**SHORT TASK**
Copy out the part of the lines that opens with the line containing "Select the yellow Auto Apply Plan button" and closes with the line containing "Action: (11, 76)", reproducing each line exactly.

**SUPPLIED DATA**
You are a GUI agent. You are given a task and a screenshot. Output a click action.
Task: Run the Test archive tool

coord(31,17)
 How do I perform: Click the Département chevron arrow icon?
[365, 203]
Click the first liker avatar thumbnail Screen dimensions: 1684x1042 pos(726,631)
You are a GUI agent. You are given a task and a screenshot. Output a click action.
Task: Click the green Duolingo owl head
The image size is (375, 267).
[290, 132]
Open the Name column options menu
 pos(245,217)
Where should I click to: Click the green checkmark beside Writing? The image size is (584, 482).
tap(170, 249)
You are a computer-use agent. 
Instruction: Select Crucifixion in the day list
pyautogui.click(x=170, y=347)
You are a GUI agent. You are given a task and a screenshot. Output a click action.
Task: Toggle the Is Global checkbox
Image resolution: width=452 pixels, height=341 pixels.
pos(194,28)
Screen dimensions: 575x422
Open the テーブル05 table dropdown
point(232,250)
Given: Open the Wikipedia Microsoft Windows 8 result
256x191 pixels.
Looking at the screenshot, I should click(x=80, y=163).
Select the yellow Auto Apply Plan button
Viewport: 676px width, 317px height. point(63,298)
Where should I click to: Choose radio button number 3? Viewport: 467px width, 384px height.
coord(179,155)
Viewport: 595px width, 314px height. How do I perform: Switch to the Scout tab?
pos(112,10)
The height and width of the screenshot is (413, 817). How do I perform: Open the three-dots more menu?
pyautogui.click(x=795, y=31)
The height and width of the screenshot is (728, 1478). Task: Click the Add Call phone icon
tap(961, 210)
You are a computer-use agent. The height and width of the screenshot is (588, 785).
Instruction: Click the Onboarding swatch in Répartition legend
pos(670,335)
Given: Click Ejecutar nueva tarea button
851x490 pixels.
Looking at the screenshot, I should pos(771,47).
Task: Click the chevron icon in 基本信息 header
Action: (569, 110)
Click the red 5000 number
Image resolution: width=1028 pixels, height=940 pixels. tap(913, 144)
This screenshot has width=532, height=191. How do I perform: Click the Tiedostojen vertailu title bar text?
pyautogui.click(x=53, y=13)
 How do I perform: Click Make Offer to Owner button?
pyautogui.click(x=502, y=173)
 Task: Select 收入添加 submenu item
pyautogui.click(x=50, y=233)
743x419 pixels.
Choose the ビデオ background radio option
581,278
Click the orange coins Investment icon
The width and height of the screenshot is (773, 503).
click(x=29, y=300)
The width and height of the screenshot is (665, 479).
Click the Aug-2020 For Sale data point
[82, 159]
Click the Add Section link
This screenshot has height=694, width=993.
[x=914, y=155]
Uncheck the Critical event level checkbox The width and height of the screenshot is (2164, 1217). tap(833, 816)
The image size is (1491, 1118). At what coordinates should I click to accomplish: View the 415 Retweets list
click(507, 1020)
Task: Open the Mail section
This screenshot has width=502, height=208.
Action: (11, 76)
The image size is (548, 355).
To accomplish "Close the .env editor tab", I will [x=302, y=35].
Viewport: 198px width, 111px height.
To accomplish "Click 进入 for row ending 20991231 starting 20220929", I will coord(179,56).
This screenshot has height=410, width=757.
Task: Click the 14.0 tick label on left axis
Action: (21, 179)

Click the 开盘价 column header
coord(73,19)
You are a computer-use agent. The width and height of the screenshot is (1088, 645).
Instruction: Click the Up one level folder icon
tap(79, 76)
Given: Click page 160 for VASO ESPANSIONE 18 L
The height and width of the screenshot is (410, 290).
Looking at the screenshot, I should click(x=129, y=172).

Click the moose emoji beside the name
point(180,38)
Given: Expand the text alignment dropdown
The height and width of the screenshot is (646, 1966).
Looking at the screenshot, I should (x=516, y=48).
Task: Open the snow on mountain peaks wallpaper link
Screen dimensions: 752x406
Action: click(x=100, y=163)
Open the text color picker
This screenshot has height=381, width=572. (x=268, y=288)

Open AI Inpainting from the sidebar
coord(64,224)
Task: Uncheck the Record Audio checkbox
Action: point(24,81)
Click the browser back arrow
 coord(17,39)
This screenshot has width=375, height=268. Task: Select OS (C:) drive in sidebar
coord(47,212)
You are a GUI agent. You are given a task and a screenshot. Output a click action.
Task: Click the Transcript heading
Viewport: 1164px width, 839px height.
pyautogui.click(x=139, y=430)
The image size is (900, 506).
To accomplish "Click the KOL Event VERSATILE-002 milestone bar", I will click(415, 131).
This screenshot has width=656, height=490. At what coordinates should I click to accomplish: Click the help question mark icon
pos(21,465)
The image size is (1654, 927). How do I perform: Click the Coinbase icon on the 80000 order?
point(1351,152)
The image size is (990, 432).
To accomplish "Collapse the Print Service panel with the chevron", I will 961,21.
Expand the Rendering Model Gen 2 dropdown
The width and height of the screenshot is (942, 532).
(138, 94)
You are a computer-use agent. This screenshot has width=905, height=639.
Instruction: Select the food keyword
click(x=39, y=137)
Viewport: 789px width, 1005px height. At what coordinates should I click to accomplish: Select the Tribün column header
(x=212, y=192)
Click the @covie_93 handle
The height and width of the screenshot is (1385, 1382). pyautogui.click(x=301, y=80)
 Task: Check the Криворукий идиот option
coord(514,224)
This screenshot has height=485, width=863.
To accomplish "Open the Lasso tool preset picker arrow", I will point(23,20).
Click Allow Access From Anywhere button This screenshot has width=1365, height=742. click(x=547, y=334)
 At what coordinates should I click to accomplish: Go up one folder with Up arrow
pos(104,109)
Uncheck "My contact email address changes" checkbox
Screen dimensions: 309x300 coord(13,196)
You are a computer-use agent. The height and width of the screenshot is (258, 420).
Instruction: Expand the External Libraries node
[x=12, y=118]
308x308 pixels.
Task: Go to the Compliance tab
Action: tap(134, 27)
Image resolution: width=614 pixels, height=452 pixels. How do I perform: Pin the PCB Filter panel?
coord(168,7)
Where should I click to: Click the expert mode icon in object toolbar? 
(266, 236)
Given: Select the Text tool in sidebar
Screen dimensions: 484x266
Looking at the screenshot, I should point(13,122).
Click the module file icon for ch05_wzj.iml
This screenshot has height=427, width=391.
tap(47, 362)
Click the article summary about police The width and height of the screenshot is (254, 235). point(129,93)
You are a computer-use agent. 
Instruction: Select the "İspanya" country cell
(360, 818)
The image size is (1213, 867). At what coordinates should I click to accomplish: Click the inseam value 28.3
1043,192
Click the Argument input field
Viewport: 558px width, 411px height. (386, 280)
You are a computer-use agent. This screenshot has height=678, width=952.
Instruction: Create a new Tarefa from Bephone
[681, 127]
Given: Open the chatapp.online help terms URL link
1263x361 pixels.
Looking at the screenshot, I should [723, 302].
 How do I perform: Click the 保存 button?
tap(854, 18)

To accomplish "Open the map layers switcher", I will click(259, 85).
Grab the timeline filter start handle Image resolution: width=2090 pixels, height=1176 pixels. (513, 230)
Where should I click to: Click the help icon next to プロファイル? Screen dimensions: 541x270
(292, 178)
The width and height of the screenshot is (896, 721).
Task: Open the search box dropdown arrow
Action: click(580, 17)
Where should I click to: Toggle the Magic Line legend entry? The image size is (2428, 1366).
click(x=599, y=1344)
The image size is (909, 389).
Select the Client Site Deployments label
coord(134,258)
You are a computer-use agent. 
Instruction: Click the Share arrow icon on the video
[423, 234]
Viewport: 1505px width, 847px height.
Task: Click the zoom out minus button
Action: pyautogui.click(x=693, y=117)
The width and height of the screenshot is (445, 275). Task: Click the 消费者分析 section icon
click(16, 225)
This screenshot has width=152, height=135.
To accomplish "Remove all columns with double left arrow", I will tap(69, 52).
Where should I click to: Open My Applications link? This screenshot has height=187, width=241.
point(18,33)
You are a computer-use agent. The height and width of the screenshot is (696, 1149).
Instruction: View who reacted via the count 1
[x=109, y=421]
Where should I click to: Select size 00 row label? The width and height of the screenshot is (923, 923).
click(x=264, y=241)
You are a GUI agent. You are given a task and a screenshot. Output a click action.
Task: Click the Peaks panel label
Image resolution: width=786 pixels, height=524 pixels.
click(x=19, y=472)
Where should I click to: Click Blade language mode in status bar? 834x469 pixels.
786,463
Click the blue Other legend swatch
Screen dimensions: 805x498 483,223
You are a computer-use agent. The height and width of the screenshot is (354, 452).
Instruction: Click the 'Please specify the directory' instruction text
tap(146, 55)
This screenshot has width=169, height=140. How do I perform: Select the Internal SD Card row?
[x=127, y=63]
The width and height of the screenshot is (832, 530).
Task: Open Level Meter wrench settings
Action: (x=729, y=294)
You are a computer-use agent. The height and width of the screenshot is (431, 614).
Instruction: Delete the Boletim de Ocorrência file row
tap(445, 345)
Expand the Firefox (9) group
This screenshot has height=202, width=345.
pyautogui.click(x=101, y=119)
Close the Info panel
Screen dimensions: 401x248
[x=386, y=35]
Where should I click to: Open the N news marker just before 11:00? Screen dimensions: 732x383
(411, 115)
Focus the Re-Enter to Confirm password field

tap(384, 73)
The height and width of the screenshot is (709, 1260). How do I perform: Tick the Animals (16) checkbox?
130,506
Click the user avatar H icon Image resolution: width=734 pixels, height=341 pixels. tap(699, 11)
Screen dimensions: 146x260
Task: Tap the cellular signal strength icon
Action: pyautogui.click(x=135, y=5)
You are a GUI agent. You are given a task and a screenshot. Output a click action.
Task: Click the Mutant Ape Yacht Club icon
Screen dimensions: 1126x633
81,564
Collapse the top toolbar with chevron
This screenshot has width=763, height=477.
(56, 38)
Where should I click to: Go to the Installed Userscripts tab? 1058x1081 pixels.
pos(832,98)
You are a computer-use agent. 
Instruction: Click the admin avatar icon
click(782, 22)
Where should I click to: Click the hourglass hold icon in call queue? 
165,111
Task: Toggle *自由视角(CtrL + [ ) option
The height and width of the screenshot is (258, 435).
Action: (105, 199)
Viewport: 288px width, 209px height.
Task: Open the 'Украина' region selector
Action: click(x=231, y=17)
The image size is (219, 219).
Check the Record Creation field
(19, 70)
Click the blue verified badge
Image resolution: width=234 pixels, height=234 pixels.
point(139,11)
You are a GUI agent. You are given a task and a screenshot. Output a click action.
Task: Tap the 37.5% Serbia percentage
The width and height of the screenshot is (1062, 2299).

**FINAL RESULT**
Select the yellow Auto Apply Plan button
Viewport: 676px width, 317px height. point(63,298)
Where should I click to: Choose radio button number 3? Viewport: 467px width, 384px height.
coord(179,155)
Viewport: 595px width, 314px height. How do I perform: Switch to the Scout tab?
pos(112,10)
The height and width of the screenshot is (413, 817). How do I perform: Open the three-dots more menu?
pyautogui.click(x=795, y=31)
The height and width of the screenshot is (728, 1478). Task: Click the Add Call phone icon
tap(961, 210)
You are a computer-use agent. The height and width of the screenshot is (588, 785).
Instruction: Click the Onboarding swatch in Répartition legend
pos(670,335)
Given: Click Ejecutar nueva tarea button
851x490 pixels.
Looking at the screenshot, I should pos(771,47).
Task: Click the chevron icon in 基本信息 header
Action: (569, 110)
Click the red 5000 number
Image resolution: width=1028 pixels, height=940 pixels. tap(913, 144)
This screenshot has width=532, height=191. How do I perform: Click the Tiedostojen vertailu title bar text?
pyautogui.click(x=53, y=13)
 How do I perform: Click Make Offer to Owner button?
pyautogui.click(x=502, y=173)
 Task: Select 收入添加 submenu item
pyautogui.click(x=50, y=233)
743x419 pixels.
Choose the ビデオ background radio option
581,278
Click the orange coins Investment icon
The width and height of the screenshot is (773, 503).
click(x=29, y=300)
The width and height of the screenshot is (665, 479).
Click the Aug-2020 For Sale data point
[82, 159]
Click the Add Section link
This screenshot has height=694, width=993.
[x=914, y=155]
Uncheck the Critical event level checkbox The width and height of the screenshot is (2164, 1217). tap(833, 816)
The image size is (1491, 1118). At what coordinates should I click to accomplish: View the 415 Retweets list
click(507, 1020)
Task: Open the Mail section
This screenshot has width=502, height=208.
Action: (11, 76)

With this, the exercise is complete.